A Total Reward Statement calculates, assembles and visualises the total value of an employee’s compensation package in addition to an employee’s basic salary. This can include:
- Tax and fiscal contributions
- Employer national insurance contributions
- Any additional compensation (e.g. an employee bonus)
Total Reward Statements (also known as an employee compensation statement) are often provided annually by employers to their employees. They are often presented as a printed document or digitally for the employee to access online. A Total Reward Statement does not replace an employee’s monthly payslip or annual salary summary.
How is Total Reward Statement used in the workplace?
Employers opt to use Total Reward Statements as part of an effective and sustainable employee communication strategy. In fact, Reward communication is essential for creating employee awareness and appreciation of their total reward. The statements themselves can be used for a number of different functions in the workplace, such as:
- In order to boost an employer’s ability to attract, recruit and retain its best employees. As the long-term benefits of a clearer total rewards communication go, this is usually the pick of the bunch. By visualizing and highlighting the full extent of an organization’s total rewards strategy and flexible benefits scheme (either during recruitment exercises, onboarding processes or performance reviews), an employer will succeed in building a strong employer brand.
- To cap salary inflation and reduce employee outlay. Often used by managers as part of performance-, development- and salary reviews, a total rewards communication is effective in giving better value to an employee’s existing compensation package. As salary costs become a larger part of an employer’s salary outlay, it is important that modern employers find cheaper alternatives to accurately communicate existing total rewards, benefits and compensation packages to their employees.
Why is it important to show an employee’s total rewards and compensation package?
A Total Reward Statement can offer an employee a better understanding of what they earn, which benefits they are entitled to and which pensions and insurances their employer provides them as part of their employment. When an employee is only able to see part of this offering, the true value of the employer’s rewards package becomes lost. This leads to, what we call, a greater compensation gap.

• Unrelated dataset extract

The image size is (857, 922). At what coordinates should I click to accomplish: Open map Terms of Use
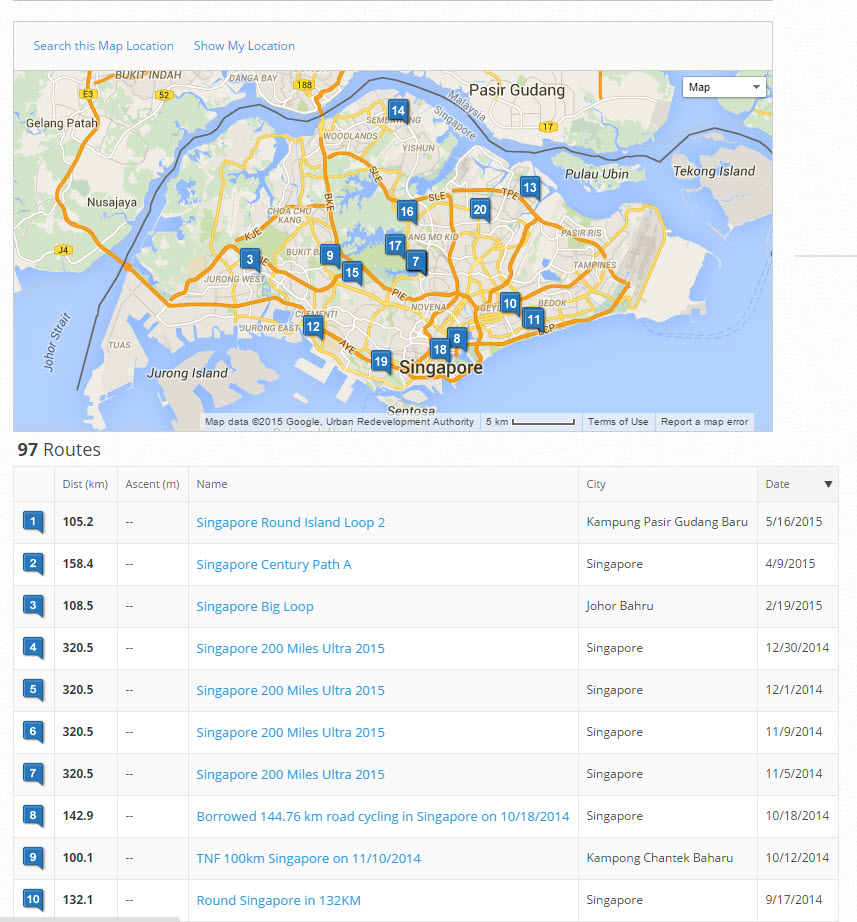point(618,422)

What happens when an employee does not understand their total rewards package?
At Benify, we discovered that as many as 80% of all employees continue to significantly underestimate the value of their employer’s flexible benefits scheme and total reward offering – meaning that fewer employees will take advantage of any benefit, subsidy or insurance policy which may be available to them. Incredibly, the average employee will only see 67% of their total compensation.
Benify’s recent compensation gap study also identified clear disparities across sector, age and geographical location. For example, those who work within salary and rewards, such as HR and payroll professionals, will correctly value their total compensation and rewards packages by up to 37% more than employees from other sectors. This leads more and more employees to resort to other options, such as online compensation calculators, in order to understand their total compensation. Again, this is why reward communication is essential.
How to calculate an employee’s total salary and rewards
This is the tricky part. Employers often find that calculating and creating a Total Rewards Statement for each employee can be a time-consuming and arduous process – one which eats away at a lot of business time and expense.
To create an effective overview of total employee compensation and rewards – an employer must factor in a number of different variables. These variables may be specific to that particular employer, or they may be set and regulated through a national infrastructure (i.e. government tax legislation).
In addition to gross salary, a Total Reward Statement must factor in:
- National tax models and employee tax parameters
- Company subsidies, benefits and bonuses (e.g. wellness grant, employee car subsidy)
- Occupational pension- and state pension models
- National insurance models
Digitalising Total Rewards through data automation
Once an employer has created a model which factors in all of the relevant salary and rewards ingredients, it then becomes easier for the employer to automate this process to a broader audience. This becomes a simpler and cheaper alternative – meaning that the employer can duplicate each Total Rewards Statement, but with different variables based on the employee’s situation.